Hi /r/HomeNetworking,
I sort of understand a VPN server: usually I have a router, it talks to my ISP (which is sort of a big super-router) and my packets get sent outward to their ISP addresses; when they arrive the destination knows they came from my ISP. For a VPN, those packets go to a specific destination location first (the VPN server), and from there they go to their actual intended destination. So that when they arrive at their destination, the destination thinks they came from the VPN server, and not actually me. (Right?)
I understand that I can set up a home VPN server.

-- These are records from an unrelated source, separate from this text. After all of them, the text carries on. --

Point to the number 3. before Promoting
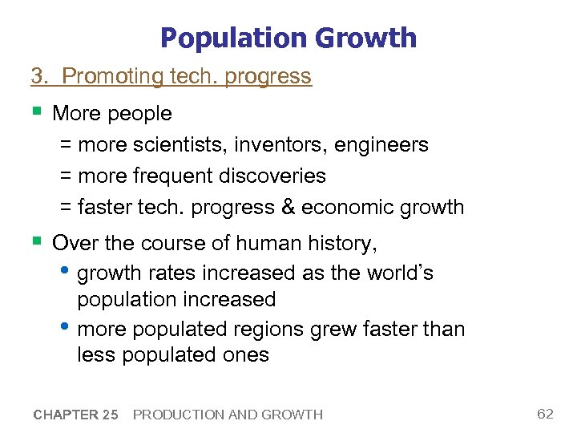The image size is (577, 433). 40,76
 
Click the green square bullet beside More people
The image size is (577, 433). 37,112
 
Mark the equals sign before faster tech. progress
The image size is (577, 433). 67,207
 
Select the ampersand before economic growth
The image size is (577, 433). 288,207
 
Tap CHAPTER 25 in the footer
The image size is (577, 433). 76,415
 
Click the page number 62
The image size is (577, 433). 545,414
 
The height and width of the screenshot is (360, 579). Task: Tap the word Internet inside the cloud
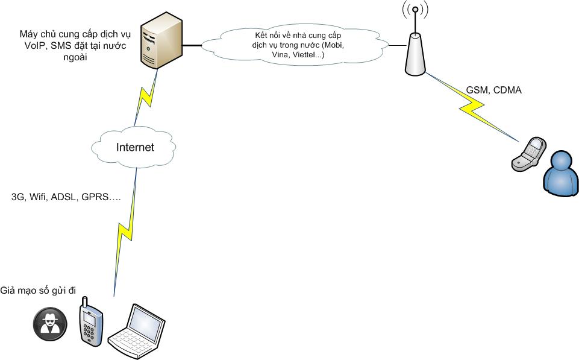[135, 147]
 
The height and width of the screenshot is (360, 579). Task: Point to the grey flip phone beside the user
[529, 154]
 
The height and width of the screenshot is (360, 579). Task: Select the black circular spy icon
[49, 323]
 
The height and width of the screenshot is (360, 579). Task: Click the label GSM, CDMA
[493, 90]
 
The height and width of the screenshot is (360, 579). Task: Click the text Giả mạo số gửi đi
[39, 290]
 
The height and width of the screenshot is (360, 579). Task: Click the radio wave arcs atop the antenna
[415, 11]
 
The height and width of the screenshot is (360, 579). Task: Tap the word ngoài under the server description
[72, 58]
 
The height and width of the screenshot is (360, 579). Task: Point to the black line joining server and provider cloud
[192, 45]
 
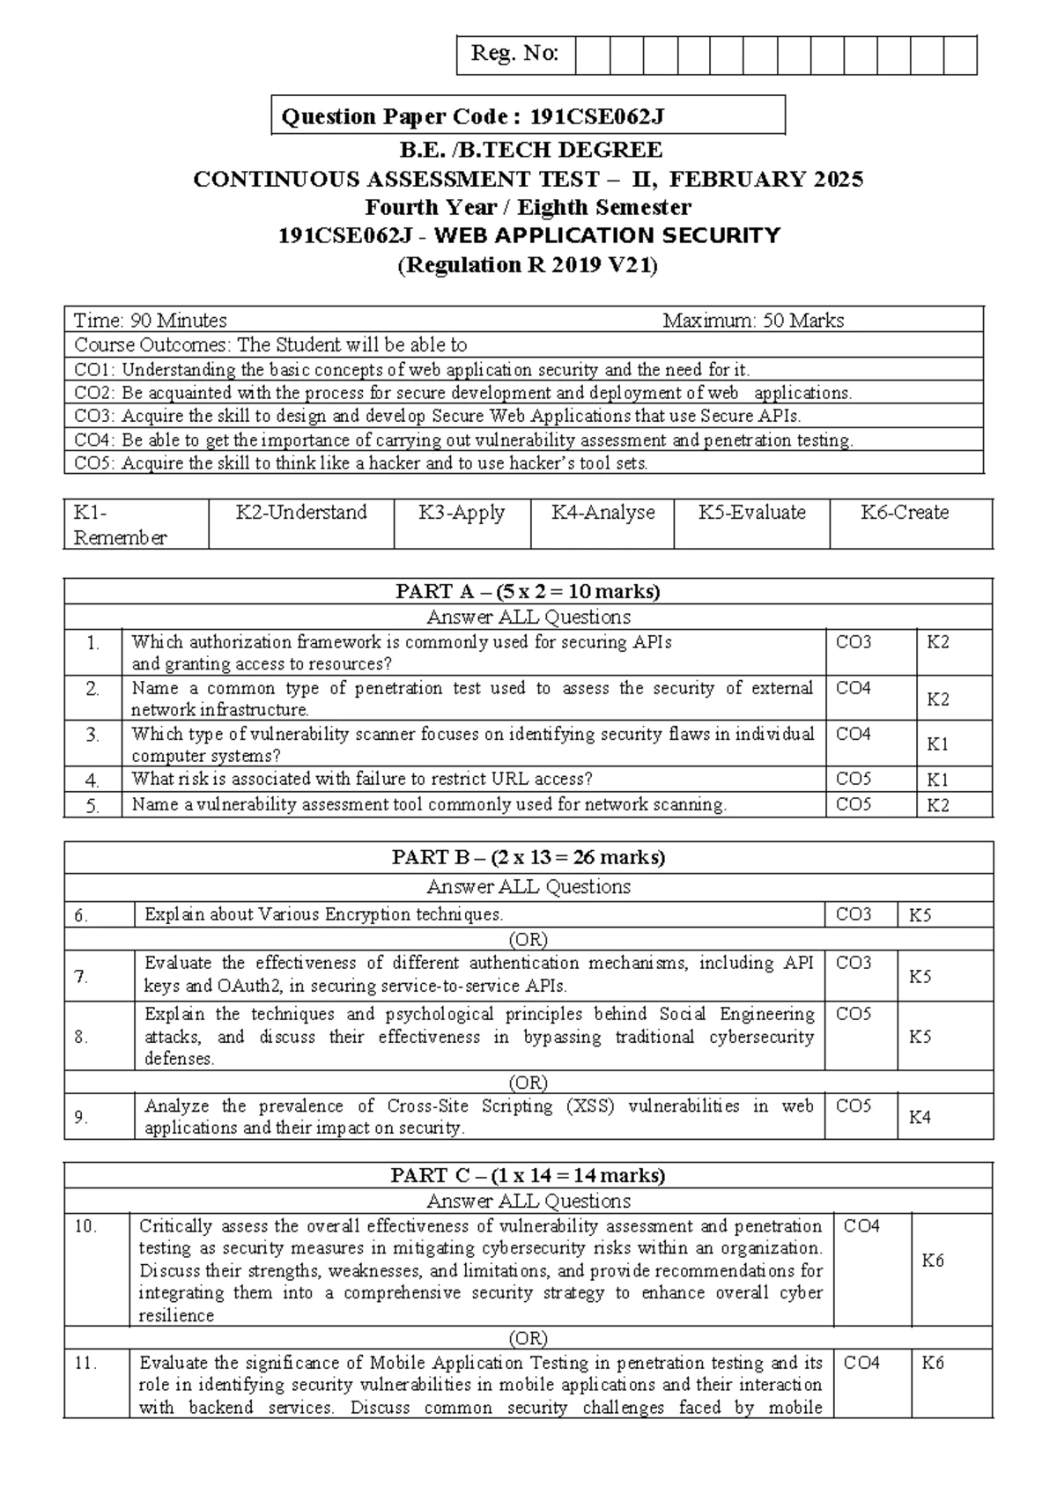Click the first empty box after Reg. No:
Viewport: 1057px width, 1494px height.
click(x=593, y=55)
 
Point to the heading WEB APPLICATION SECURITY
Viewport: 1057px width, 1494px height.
click(x=607, y=236)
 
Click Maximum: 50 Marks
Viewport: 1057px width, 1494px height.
click(x=753, y=321)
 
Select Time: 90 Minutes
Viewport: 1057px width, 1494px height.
click(x=151, y=321)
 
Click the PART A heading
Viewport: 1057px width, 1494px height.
click(x=528, y=591)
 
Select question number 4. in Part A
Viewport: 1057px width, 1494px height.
click(x=92, y=780)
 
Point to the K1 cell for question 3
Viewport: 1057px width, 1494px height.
click(x=938, y=744)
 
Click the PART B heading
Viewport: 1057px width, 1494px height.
click(x=528, y=857)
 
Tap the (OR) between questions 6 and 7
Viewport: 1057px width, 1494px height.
click(x=528, y=939)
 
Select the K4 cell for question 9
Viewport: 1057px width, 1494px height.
click(x=920, y=1118)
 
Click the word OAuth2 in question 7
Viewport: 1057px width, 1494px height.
click(x=221, y=986)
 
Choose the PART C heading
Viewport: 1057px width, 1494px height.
click(x=528, y=1175)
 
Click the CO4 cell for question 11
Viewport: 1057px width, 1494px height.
click(x=861, y=1364)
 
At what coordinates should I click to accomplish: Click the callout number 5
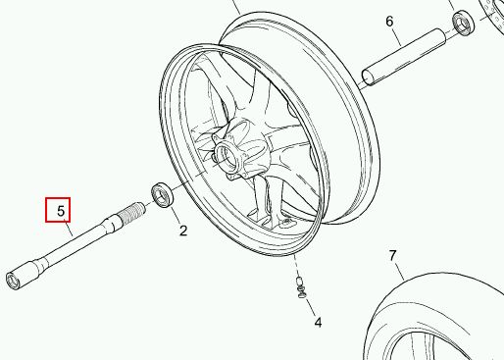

If I am at Starbucks, the Starbucks router can see me do banking on my iPad. But if I have a VPN server at home, my packets go to my home internet connection, then to the bank; Starbucks just sees me talking to my home VPN, and then I have a measure of safety.
What I don’t get is how this is set up. How can my home internet connection become a server. Don’t I need a static IP address or a website URL for someone outside my home connection, to see it? How does my IP traffic at Starbucks go back to my home router, unless I set up my home connection as a server with its own IP address or web URL? (or is this how it’s done?)
I’m confused… because I am aware whenever I connect to my ISP, in general the IP address I am assigned, is not static, so how can I find my VPN? (edit for clarity)
thanks much
First off you’ll need a router that supports acting as a VPN server. (or your own home server)
Secondly you’ll need a public facing IP-address, if you’re behind carrier grade NAT it won’t work (aka. CGNAT). A static IP is preferable but not necessary since you can bypass it with DDNS.
How to setup openvpn https://openvpn.net/community-resources/how-to/
What is DDNS https://www.lifewire.com/definition-of-dynamic-dns-816294
What is CGNAT https://en.wikipedia.org/wiki/Carrier-grade_NAT
Finally, even if Starbucks can see your banking it doesn’t really matter since it’s encrypted.
They can only see that you connect too the bank not get any information. It’d be if you were browsing things that are more personal you’d really want a VPN service. It also does give an extra layer of protection for other malicious things like MITM (man in the middle) attacks so I’m hardly discouraging it but the reason you’d want it is not to hide your banking or other encrypted traffic from Starbucks.
What is HTTPS and why does it matter to your question https://www.cloudflare.com/learning/ssl/what-is-https/
You can use a dynamic DNS service like NoIP. What this does is allow you to use yourdomain.com and will change DNS records if your IP ever changes. So you don’t need a static IP.
Please understand I genuinely want to help… So…
Think of a normal connection to net over a public access point as a rope. Let a knot in the rope be the access point/router.
Ants traveling across the rope a can be seen by all very easily.
Now imagine a straw, and traveling through the straw can’t be seen by anything else.
In this analogy the ants are network packets, the straw is a VPN.
It’s this kind of idea that the term Tunnell comes from.
Your home does have an IP address. How else could it be connected to anything else? Hopefully it’s an addressable address.
You can also use a domain name (not a URL, but that’s what you meant). You don’t have to be special to own a domain. They’re like $10 a year and once you own the domain, you can make as many sub domains as you want. Technically every host on my network has a fully qualified domain name, but few are accessible from the outside (by design, I don’t need to expose my entire network to the rest of the world). I access my VPN via its name.
I’m confused… because I am aware whenever I connect to my ISP, in general the IP address I am assigned, is not static, so how can I find my VPN? (edit for clarity)
Either you request (and generally pay for) a static IP address, or you use a DNS service like noip.com.
With CGNAT you can connect your router (acting as VPN client) to a VPS (acting as VPN server) and route incoming traffic on VPS to your router. It’s a little bit ugly but for my exemple i’ve only 4G at home and it’s my only option.
Or simply use IPv6 which your provider hopefully provides when doing CGNAT.